Part 2: Modern Culture Temples
Almost every country sets great store by galleries and venues for cultural events. They are important competitive factors in the international tourism market. Their architecture is meant to be attractive and imaginative, and sustainability is becoming increasingly important as well. This report presents innovative building projects from three countries: Saudi Arabia is renovating an old national library building to make it more ecological; China will use seawater to cool a new opera house; and a new museum and community center in the Spanish city of Seville is the world’s largest wooden structure.
Part 3: Tourism Goes Green
More and more architects around the world are designing hotels that meet the demand for sustainable tourism. More and more travelers are considering environmental friendliness when they book hotel rooms or lodgings - sometimes this is even the most important aspect. These changes in attitudes are undeniable, and the travel industry is responding. But what does the industry understand by "sustainable”? In this part of our series, architects present their visions for the Swiss Alps, the Indonesian island of Bali and the eastern African nation of Rwanda.
Part 4: Eco-Cities
Hamburg’s HafenCity and Tianjin’s Eco-city in China were conceived as model cities for sustainable, environment-friendly building. In northern Germany, ten new housing developments are taking shape on Europe’s largest inner-city construction site, designed to create a vibrant urban atmosphere on the old Elbe River waterfront. The Tianjin Eco-city in eastern China, on the other hand, is going up on virgin land. This satellite city is seen as a test for cutting urban Chinese energy consumption.
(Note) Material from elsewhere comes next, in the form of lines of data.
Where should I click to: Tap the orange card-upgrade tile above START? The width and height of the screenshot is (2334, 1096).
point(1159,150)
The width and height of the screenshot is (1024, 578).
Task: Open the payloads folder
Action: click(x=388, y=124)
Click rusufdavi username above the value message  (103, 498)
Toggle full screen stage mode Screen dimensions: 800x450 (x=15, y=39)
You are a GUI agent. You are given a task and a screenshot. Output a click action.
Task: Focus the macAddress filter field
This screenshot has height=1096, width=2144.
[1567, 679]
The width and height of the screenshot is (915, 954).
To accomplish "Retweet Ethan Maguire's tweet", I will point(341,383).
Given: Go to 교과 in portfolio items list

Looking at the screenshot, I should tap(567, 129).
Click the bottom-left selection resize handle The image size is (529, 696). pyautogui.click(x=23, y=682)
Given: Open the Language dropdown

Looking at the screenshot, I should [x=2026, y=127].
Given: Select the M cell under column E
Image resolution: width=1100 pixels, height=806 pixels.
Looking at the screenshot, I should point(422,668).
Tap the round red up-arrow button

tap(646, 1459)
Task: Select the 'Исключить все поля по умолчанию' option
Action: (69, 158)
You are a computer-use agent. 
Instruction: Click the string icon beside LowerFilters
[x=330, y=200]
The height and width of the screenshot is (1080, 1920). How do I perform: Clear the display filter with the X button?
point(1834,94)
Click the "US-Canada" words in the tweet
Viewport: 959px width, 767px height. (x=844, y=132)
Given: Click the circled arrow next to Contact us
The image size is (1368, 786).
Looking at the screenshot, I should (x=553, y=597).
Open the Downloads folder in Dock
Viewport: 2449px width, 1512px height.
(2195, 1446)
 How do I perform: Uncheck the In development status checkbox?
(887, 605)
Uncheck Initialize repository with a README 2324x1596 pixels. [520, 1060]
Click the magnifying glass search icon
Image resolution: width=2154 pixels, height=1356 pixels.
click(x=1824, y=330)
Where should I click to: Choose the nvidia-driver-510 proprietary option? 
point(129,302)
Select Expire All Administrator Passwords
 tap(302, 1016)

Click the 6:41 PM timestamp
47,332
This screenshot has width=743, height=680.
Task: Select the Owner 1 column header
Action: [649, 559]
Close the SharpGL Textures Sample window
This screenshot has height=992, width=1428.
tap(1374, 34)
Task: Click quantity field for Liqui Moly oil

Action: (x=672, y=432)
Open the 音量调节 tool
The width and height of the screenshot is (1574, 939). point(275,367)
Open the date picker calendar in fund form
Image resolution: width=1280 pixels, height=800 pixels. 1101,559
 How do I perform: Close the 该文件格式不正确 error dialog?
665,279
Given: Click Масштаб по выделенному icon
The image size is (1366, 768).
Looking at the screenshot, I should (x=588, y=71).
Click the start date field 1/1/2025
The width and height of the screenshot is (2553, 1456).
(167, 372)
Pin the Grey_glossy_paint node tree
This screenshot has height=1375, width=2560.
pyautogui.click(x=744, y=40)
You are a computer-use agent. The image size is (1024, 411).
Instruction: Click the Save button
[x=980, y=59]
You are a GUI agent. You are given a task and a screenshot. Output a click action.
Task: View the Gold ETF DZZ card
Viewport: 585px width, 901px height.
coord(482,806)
Part 5: Worlds of Knowledge
School buildings made of locally sourced clay in Burkino Faso with a sophisticated roof design and energy-free ventilation. A university campus half-underground in South Korea blending into the surrounding park, and a virtual computer-designed science laboratory in Germany researching future working environments: three projects for education and sustainability covered in a special feature report that also shows the architects at work.